## Entrées de données recueillies:
* * * * * * * * *

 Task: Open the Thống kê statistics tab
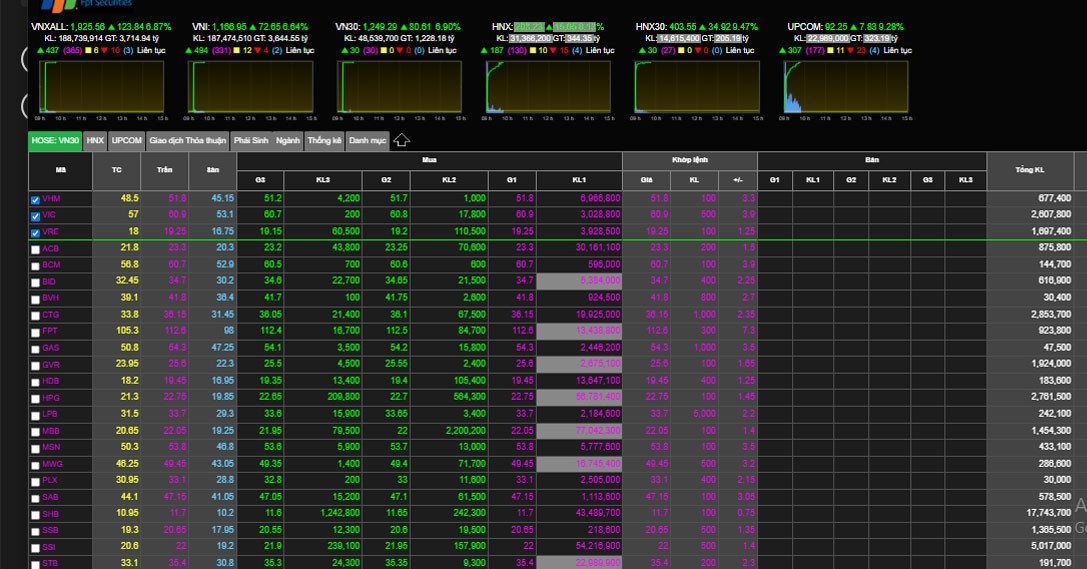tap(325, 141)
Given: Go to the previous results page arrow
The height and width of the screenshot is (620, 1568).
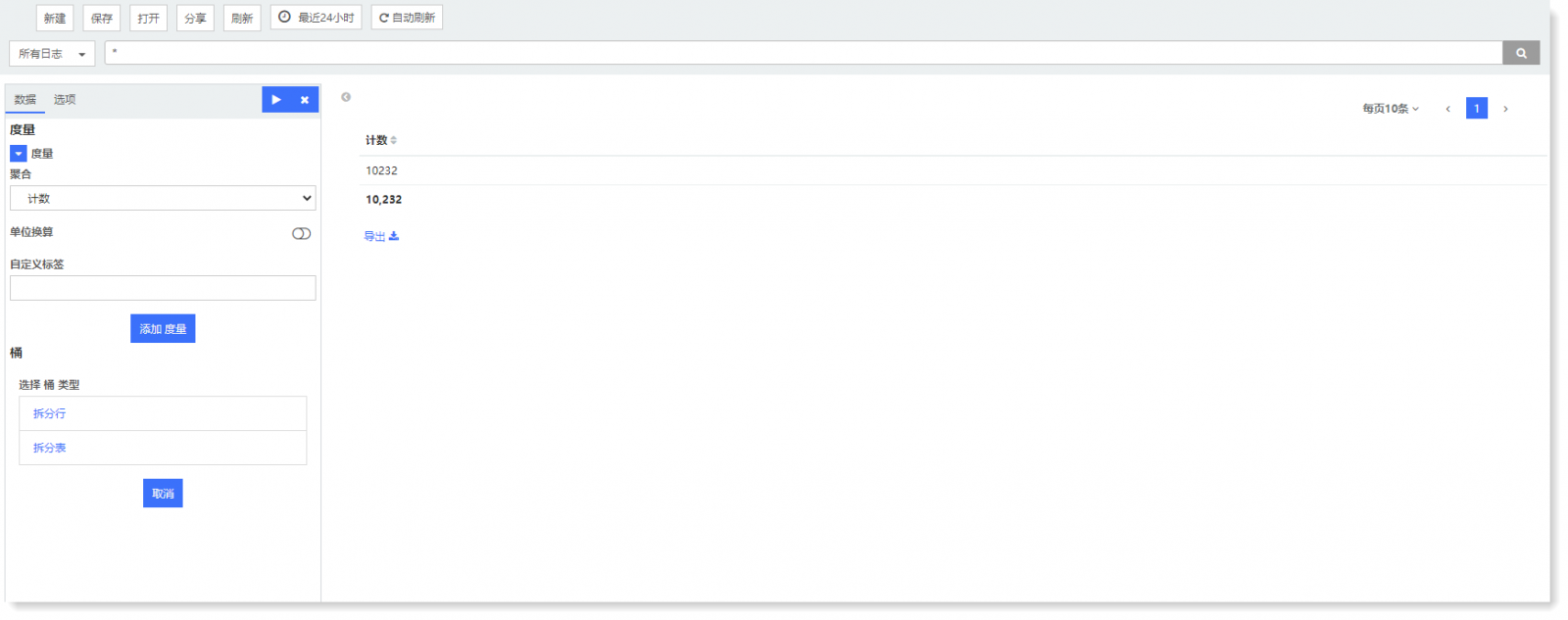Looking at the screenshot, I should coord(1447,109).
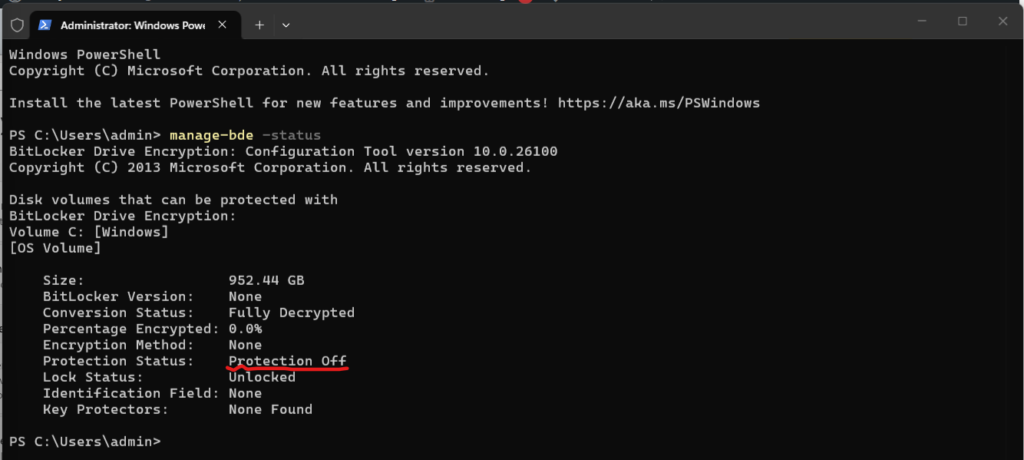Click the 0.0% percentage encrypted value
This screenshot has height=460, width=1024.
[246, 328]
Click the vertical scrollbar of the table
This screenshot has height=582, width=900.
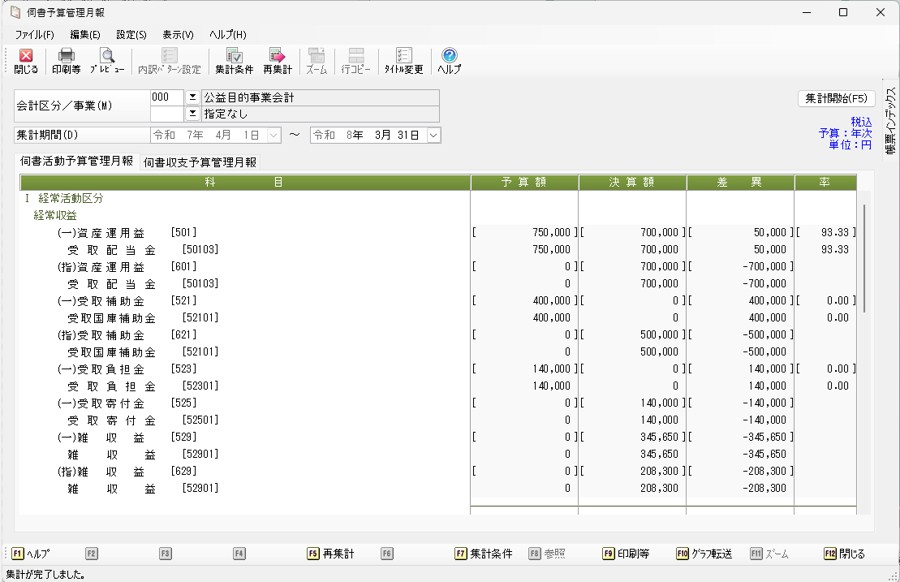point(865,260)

* * * * * * * * *

## TRAVAIL DEMANDÉ:
Restituez à l'identique chaque ligne de l'ensemble des enregistrements ci-dessus, sans reprendre les images dans la sortie.

## SORTIE ATTENDUE:
 Task: Open the Thống kê statistics tab
tap(325, 141)
Given: Go to the previous results page arrow
The height and width of the screenshot is (620, 1568).
Looking at the screenshot, I should coord(1447,109).
Click the 0.0% percentage encrypted value
This screenshot has height=460, width=1024.
[246, 328]
Click the vertical scrollbar of the table
This screenshot has height=582, width=900.
point(865,260)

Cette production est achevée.